Nanoscopic phase changes in doped 4He droplets

A novel analysis of final walkers distributions from quantum Diffusion Monte Carlo calculations is presented for the smaller 4He clusters containing Li+, Na+ and K+. The results are shown to provide a clear pictorial view of electrostriction effects leading to the formation of solid-like snowballs that can be surrounded by a liquid-like environment of additional solvent atoms. Transitions from one nanophase to the other are clearly shown by the stochastic results as a function of cluster size and of the chemical nature of the specific dopant ion.

Binding He atoms to hydrogen moieties: quantum features from ultraweak interactions

The possible existence of bound states in small helium clusters containing atomic and molecular hydrogen has been investigated by means of three completely independent sets of calculations. The first set employs the Jacobi–Davidson filtering procedure recently implemented in the Distributed Gaussian Functions (DGF) approach, the second one is based on the solution of the Faddeev equation by means of the hyperspherical adiabatic expansion method and the third follows the Quantum Monte Carlo approach. The partners within each complex are taken to interact via two-body potentials chosen among the most accurate existing in the literature. All the present quantum treatments show that no bound states are found for H(4He)2 and for D(4He)2 while only one very diffuse bound state is present in T(4He)2, where H, D and T are the three isotopes of hydrogen. The substitution of the atomic dopant with its molecular counterpart, H2, also gives rise to only one bound state whose spatial attributes are reported and analysed, underlining again the ultraweak nature of the interaction forces and the need to implement highly specific tools for the investigation of the ensuing bound states.
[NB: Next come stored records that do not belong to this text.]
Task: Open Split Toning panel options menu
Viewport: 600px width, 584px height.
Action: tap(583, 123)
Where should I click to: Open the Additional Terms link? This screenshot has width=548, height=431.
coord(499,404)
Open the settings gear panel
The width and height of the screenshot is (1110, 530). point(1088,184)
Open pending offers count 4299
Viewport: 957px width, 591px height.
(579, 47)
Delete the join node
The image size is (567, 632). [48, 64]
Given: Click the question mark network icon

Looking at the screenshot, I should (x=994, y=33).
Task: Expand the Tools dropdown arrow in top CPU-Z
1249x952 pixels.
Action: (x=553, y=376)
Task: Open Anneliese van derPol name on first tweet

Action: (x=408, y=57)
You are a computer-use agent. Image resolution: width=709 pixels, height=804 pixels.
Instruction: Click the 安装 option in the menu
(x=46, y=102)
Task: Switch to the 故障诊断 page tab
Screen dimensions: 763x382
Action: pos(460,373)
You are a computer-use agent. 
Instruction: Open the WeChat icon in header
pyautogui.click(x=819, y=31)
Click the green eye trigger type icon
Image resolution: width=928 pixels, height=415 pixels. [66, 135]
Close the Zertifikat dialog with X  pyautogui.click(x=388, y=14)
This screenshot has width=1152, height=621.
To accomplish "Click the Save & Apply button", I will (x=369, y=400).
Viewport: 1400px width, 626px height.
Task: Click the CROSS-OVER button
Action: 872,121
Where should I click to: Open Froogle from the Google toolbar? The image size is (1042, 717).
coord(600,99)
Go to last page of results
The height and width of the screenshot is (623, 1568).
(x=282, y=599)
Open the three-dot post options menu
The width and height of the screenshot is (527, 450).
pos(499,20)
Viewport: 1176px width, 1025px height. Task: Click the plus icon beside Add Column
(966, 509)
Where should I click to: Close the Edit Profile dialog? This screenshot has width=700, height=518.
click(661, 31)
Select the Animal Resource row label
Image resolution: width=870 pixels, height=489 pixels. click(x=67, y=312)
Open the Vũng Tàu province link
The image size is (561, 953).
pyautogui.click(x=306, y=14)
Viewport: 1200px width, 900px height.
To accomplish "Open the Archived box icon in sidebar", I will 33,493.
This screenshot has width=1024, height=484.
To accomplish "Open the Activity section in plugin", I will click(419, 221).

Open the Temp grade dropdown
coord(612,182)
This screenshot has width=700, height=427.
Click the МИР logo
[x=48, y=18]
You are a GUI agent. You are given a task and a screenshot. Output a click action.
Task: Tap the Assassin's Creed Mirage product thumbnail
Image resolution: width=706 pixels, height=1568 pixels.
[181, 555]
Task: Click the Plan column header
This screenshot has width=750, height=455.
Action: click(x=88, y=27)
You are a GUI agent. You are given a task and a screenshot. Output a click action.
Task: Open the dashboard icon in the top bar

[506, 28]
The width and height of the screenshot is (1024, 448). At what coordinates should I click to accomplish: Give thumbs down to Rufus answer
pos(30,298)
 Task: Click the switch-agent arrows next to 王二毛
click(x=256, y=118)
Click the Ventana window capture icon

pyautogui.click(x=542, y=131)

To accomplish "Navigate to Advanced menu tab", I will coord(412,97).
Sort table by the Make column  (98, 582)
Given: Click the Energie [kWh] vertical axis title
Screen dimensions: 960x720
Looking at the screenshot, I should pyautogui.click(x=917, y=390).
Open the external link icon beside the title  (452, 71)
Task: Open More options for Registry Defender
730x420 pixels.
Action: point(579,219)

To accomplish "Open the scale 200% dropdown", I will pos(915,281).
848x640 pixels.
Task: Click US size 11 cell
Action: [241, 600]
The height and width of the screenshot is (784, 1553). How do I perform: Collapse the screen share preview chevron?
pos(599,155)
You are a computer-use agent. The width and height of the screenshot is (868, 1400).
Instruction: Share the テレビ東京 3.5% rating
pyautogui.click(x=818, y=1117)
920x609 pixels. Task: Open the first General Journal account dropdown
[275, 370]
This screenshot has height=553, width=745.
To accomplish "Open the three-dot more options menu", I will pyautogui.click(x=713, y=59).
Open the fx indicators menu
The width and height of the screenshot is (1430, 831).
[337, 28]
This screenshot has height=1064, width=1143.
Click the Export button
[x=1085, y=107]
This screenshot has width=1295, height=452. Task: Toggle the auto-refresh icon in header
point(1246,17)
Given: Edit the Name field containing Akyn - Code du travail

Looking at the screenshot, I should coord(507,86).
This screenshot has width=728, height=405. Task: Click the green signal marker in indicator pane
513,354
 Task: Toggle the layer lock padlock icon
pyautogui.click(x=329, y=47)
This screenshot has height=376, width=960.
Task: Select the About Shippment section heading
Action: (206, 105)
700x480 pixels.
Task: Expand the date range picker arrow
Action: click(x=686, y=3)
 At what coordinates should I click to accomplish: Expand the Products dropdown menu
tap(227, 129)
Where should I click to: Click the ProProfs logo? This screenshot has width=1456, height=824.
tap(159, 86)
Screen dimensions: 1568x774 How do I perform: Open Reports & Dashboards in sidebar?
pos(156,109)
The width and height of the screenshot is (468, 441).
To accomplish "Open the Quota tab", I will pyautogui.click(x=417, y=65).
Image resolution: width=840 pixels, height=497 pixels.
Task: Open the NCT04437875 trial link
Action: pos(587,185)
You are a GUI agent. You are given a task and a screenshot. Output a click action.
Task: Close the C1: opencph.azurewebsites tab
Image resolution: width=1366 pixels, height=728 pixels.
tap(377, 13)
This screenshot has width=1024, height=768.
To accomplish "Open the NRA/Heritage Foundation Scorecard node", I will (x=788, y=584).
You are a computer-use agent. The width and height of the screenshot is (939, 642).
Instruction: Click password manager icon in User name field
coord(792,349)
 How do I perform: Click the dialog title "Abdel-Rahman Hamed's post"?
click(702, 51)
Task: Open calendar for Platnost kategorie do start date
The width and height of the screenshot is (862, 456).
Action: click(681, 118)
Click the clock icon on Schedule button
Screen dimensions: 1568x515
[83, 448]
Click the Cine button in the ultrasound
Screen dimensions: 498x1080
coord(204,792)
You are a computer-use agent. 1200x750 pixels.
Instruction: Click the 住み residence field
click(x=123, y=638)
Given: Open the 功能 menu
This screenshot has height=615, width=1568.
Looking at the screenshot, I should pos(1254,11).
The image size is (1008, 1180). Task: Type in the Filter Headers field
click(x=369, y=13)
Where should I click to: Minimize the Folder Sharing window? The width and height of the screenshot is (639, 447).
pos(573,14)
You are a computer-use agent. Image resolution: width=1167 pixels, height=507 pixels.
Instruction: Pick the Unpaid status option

Quantum structuring of4He atoms around ionic dopants: Energetics of Li+, Na+ and K+ from stochastic calculations

Quantum Variational and Diffusion Monte Carlo (VMC, DMC) calculations are carried out using accurate, ab-initio interaction potentials for alkali metal ions doping small 4He clusters. The results for Li+, Na+ and K+ with clusters up to n=16 reveal an interesting interplay between ionic forces and He-He interactions when driving the spatial delocalization of the solvating helium adatoms which form the initial snowball structures within the larger droplets.